Finally, a person who benefits from such an education can look inward and at the human experience, pausing to imagine how individual and collective lives can be improved. Bernie Dunlap’s presidential seminar focused on an ancient and fundamental question: “What is the good life?” (in the sense of the ancient Greek notion of eudaimonia). Asking that question, taking the time to reflect upon it and knowing how to answer it are in many ways the culmination of what we do. Education is the process through which our descendants will continue to be able to pursue virtue, meaning and purposefulness.

BY DR. TRACY REVELS

Laura and Winston Hoy Professor of Humanities (history)

DR. TRACY REVELS

Revels and history honors thesis student Rachel Dozier ’26. Dozier is a Chinese and history double major from Hemingway, S.C.

Everything I know about being a professor, I learned from two sources: Dr. William Warren Rogers and Sherlock Holmes.

Rogers was my dissertation director at Florida State University. The consummate historian and teacher, he was a prolific researcher and writer, an entertaining and fascinating lecturer, and a wise and gentle mentor. There’s rarely a day when I don’t find myself asking, “What would Dr. Rogers do?” I know the answer is always work hard, have fun and be kind. As for Sherlock, I believe all historians are detectives at heart. We’re seeking to tell the story of events we didn’t witness. We craft narratives from primary sources, building sound arguments based on clues our predecessors left behind. There’s no greater mystery than the past, and no more necessary time for exploring it than the present. Holmes never hesitated to take risks to get to the truth. I don’t have to engage in battles of wits with evil math professors (thank goodness!), but I try to be fearless in the classroom, to approach my subject with an overabundance of enthusiasm and a willingness to be silly or passionate as the case requires, in hopes of inspiring my students.

I know I can never be as esteemed as Dr. Rogers, or as clever as Sherlock Holmes, but it’s an honor to follow in their footsteps and aim for their standards.

BY DR. KAREN GOODCHILD

Chapman Family Professor of Humanities (art history) and academic director of Interim

DR. KAREN GOODCHILD

At times, I think I know a painting inside and out — after all, I’ve taught it countless times. But then a student, with fresh eyes, points out something I’ve never noticed, sparking new questions. Art, which both reflects and shapes human culture, deserves such persistent scrutiny.

There is a movement in art history that is called “slow looking.” Basically, the idea is you silently sit and look at a work of art for an extended period of time, from 10 minutes to an entire hour. My students dread doing this at first, but then are astounded to find that the more you look, the more you see. The practice of looking — again and again — at objects and texts is what keeps me passionate as a teacher and a scholar.

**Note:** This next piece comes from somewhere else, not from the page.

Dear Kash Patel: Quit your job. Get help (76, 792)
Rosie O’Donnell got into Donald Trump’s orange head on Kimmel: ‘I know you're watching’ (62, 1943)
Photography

Over the last few years, I’ve reshaped my classes so students engage deeply with individual pieces. Ultimately, the relationships they build with works of art will lead them to questions about history, religion, philosophy, science, mathematics or language. Time is needed for this critical inquiry. Deep thinking and wrestling with complex texts, problems or images creates habits of mind that are themselves the purpose of education.

BY DR. CLAYTON WHISNANT

Chapman Family Professor of Humanities and chair of the Department of History

DR. CLAYTON WHISNANT

I have long wondered if my career path as a teacher was set very early on in life. My mother was an elementary school teacher; my father, of course, taught college-level chemistry, first at a small college in northern Wisconsin and later for years at Wofford. I tried my hand briefly at doing some work outside of academia, but I quickly realized that I like reading and being around people who read. So, I went to graduate school and have never looked back.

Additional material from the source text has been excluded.